Le chant des sirènes enfièvre, jusqu’au délire, ma curiosité du monde entier…



Bateaux.


Mais l’aspect seul des bateaux me donne une satisfaction complète et plus douce.

Je les aime tous.

C’est la plus hardie des machines humaines, celle qui a naturellement le plus d’élégance. Je pense souvent, avec tendresse, à l’âme intrépide et charmante de celui — dont l’histoire n’a pas retenu le nom –— qui, un jour, assis au bord d’un étang et voyant voguer sur l’eau une adorable petite sarcelle à tête rouge, inventa la barque.

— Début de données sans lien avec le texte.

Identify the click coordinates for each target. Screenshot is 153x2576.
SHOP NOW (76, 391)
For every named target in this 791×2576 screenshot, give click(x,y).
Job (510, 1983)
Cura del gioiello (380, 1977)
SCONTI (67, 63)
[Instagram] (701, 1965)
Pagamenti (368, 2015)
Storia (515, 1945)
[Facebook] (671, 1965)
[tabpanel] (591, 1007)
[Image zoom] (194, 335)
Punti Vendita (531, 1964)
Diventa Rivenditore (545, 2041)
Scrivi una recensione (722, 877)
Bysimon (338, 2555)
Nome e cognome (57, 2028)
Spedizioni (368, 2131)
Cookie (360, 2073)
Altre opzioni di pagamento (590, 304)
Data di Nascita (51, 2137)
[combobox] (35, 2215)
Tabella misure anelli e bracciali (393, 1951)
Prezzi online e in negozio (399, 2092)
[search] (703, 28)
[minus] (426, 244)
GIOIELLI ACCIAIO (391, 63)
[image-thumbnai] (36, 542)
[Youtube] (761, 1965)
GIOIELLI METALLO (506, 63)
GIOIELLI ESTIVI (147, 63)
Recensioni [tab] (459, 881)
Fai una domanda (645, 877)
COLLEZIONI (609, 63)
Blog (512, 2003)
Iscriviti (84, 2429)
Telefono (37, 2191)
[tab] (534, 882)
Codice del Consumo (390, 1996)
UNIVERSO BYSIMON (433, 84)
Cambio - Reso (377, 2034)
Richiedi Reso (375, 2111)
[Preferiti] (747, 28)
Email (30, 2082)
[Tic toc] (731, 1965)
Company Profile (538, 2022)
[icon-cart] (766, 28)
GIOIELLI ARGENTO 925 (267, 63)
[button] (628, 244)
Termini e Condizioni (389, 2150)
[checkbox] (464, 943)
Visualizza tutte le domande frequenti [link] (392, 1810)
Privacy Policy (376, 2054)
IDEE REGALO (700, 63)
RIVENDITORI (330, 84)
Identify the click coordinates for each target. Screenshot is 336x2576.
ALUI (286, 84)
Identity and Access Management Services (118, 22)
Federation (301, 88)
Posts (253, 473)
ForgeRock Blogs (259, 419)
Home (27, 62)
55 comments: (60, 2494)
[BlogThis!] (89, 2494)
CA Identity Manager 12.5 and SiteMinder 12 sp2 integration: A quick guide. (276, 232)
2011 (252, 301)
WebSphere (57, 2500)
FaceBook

Ah ! il eut raison de l’inventer, la barque, ce gentil inconnu, car je crois bien que c’est moi qui l’eusse inventée, tant je l’aime… Et qu’on ne se récrie pas !… J’ai bien, étant enfant, sans connaître un mot de physique et de géologie, sans rien savoir du fameux principe des vases communicants, inventé les fontaines jaillissantes. Et comme, tout heureux, avec la foi candide de l’ignorance, je tâchais d’expliquer, sommairement, cette découverte à mon professeur :

— Mais c’est le puits artésien !… s’écria celui-ci, avec une expression de pitié méprisante que je n’oublierai jamais… Petit imbécile, va !… Et Moïse, qui faisait jaillir les eaux, dans le désert, du bout de sa baguette ?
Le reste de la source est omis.